Design: Post hoc analysis of prospectively gathered data from the Lifestyle Interventions and Independence for Elders (LIFE) Study, a randomized clinical trial of lifestyle interventions to preserve mobility in older adults.
Setting: Eight U.S. academic medical centers.
Participants: Of 1,635 sedentary community-dwelling older adults enrolled in LIFE, 1,574 completed baseline physical function screening including the MAT-sf, with baseline scores ranging from 30.2 (low function) to 69.8 (high function) on a scale from 30 to 80.
Measurements: Number of hospitalizations and time to first hospitalization, adjusted for age, sex, race, living alone, clinical site, baseline comorbidities, number of prescription medications, and cognition.

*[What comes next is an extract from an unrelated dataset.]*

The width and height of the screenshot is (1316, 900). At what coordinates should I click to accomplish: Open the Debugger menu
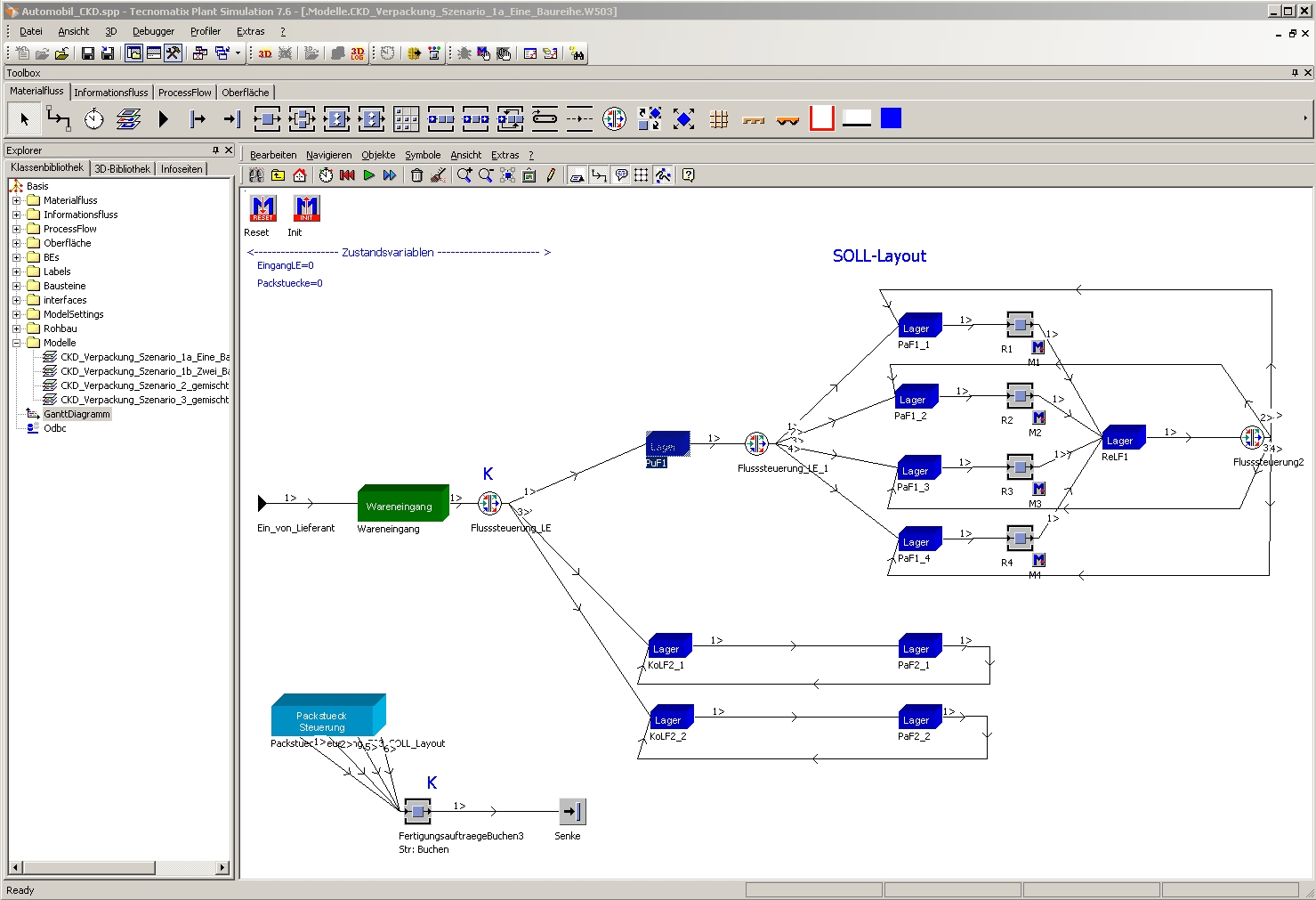click(153, 31)
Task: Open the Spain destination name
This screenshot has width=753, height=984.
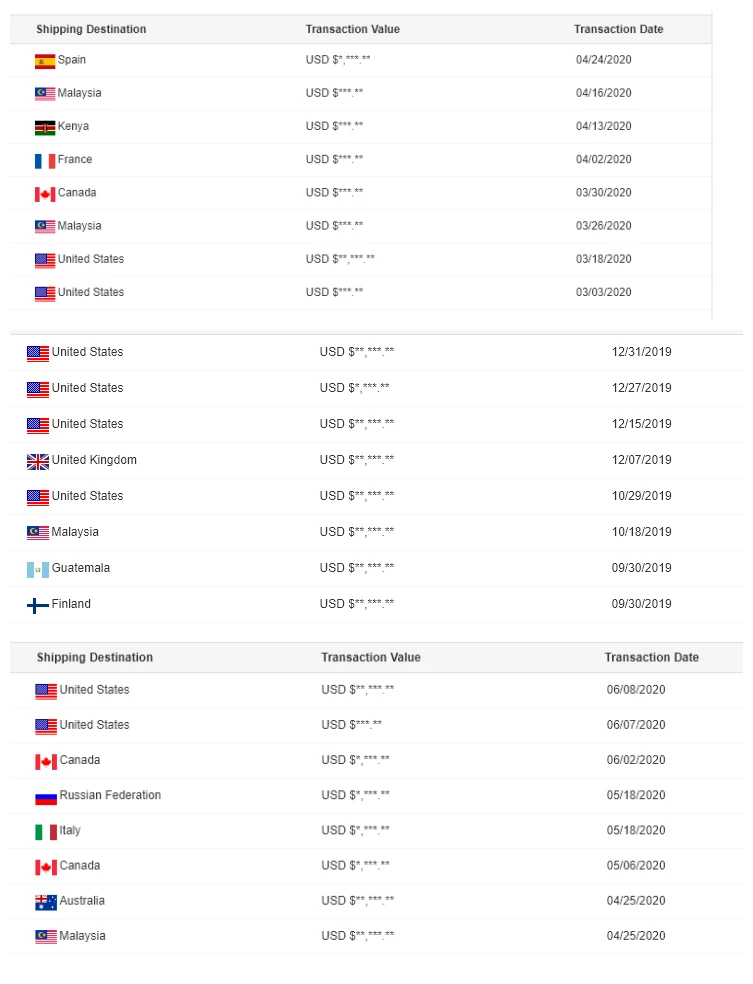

Results: Of the 1,557 participants with data regarding hospitalization status, 726 (47%) had at least 1 hospitalization; 78% of these had 1 or 2 hospitalizations. For every 10-point lower MAT-sf score, the rate of all hospitalizations was 19% higher in those with lower scores (adjusted rate ratio=1.20, 95% confidence interval (CI)=1.08-1.32, p<.001). Lower baseline MAT-sf scores were also associated with greater risk of first hospitalization (adjusted hazard ratio=1.20, 95% CI=1.09-1.32, p<.01, per 10-point lower MAT-sf score).
Conclusion: Low MAT-sf scores identify older adults at risk of hospitalization; further study is needed to test interventions to reduce hospitalizations in these individuals.
Keywords: hospitalization; mobility; physical function.